SQL Server on Azure: Why an IaaS VM?

Published by Marco Obinu on 30 December 201930 December 2019

In the previous article, I did an overview of different kinds of SQL Server implementations on Azure, introducing some of the advantages you can leverage while using a PaaS service, like a reduction in TCO of the solution or in administrative effort.

Even if the above advantages can sound promising, there are some limitations in these services that can drive you to the adoption of a SQL Server VM in IaaS. This latter approach requires effort both in the management of the deployed solution and, especially, in the design phase; on the other side, it allows you to use all the features you typically use on-premises and gives you full control over the deployment.

A SQL Server VM on Azure IaaS is ideal when:

You have to deal with legacy apps. PaaS backward compatibility is excellent, especially with the Managed Instances, but you can’t obtain full control over the system. If your app requires a specific SQL Server build or the vendor doesn’t support a PaaS implementation for the SQL stack, you can switch to a SQL VM to control all the configuration aspects of the instance and to use all the product features;
You need to support a hybrid scenario. If you want to extend an existing datacenter, on-premises or distributed in another cloud, for Business Continuity / Disaster Recovery scenarios, you need to use features that actually are supported on SQL VMs only;
You need a high-performance environment for your workloads. Although PaaS services are powerful, they still cannot obtain the same amount of virtual hardware you can assign to VMs.

The reasons shown above are some of the drivers that can lead you to IaaS. But there are some downsides: one of these is the complexity of the solution in terms of design and management.

How to choose a family VM?

One of the biggest challenges deriving from using VMs is the sizing phase. You need to deploy a performant VM to maximize the Return of Investment of the system. The billing model used by Azure is mainly based on consumption, where you pay for resources you use: you don’t want to break the bank while trying a brute force approach in solving performance issues, by adding more virtual hardware.

Sizing of a SQL VM on Azure is all about optimization, and this requires a good understanding of how things work under the hood.

Performance of a virtualized SQL Server instances are generally dependent on:

# of vCore assigned to the VM, and compute power of the CPU physically installed inside the host
Amount of RAM available
Storage performance and configuration
Network bandwidth and latency, especially in the context where data replication is used for HA

The above “numbers” can be obtained from the software vendor, or you measure them by execution an assessment of your existing infrastructure. You can use different tools to collect performance data: I usually use PAL to collect and analyze performance counter on the monitored system; you can also try to use to assess your on-prem environment.

Once determined the tech specs of the system, you need to define which Azure VM family and which size can satisfy your needs.

We have families of VMs specialized for different workload – optimized for CPU tasks, or storage, or memory, or GPU computing and so on – each one with a specific ratio between CPU and RAM assigned, storage capabilities and network throughput.

If more than a family can satisfy your needs, you should select the one which offers more compute power.
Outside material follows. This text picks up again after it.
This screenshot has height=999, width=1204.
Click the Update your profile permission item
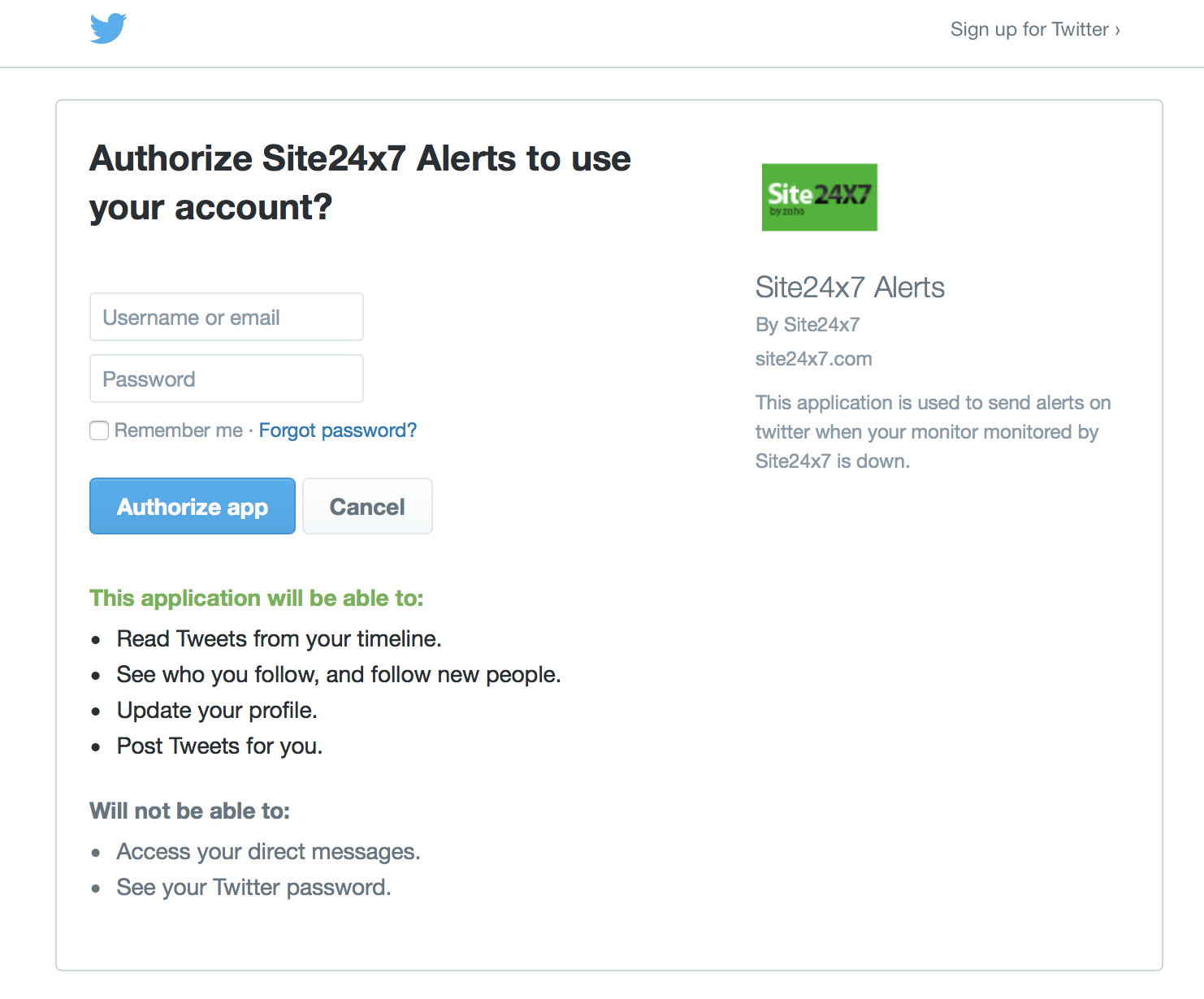[x=217, y=711]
With SQL VMs, the highest part of the bill is represented by licensing costs, which depends on the number of available cores: your primary goal is to obtain powerful cores, to contain their number and consequently the licensing fees.

You can determine which VM family has the highest compute performance by looking at the Azure Compute Unit indicator reported in the documentation; typically, at a higher ACU value correspond a more performant CPU.

Usually, your choice is between Memory-Optimized VMs with access to Premium Storage – DS_v2, ES_v3, etc. – that offer an optimal CPU:RAM ratio for SQL Server. If there’s a suitable size, I prefer to use DS_v2 VMs; this preference will probably change soon, in favor of new Easv4 VMs, based on AMD EPYC and generally available since Ignite 2019.

Now, it’s time for size definition

Once you determine the right family for your needs, you have to define the size of the machine; a bigger size corresponds to more CPU, more RAM and additional throughput for storage and network. These latter aspects are often underestimated, but they’re fundamental for a production system.

A production SQL Server solution deployed on Azure should only consider Premium SSD disks or Ultra Disks, that can deliver adequate throughput and latency for a top tier workload.

You should plan a storage subsystem composed of several disks able to deliver expected performance, with different cache settings depending on the kind of database file they host. Moreover, your VM size should be big enough to leverage the performance offered by the disks. It’s not so unusual to find VMs that can’t handle all the IOPS or the throughput the disks can deliver, and this usually corresponds in a waste of money in expensive drives that aren’t used efficiently.

On the networking side, it’s essential to have enough bandwidth and low latency, especially in the HA context that will be discussed in the next article. We can maximize results on this front by using a VM that supports Accelerated Networking, and by using Proximity Placement Groups for systems composed by more than one VM.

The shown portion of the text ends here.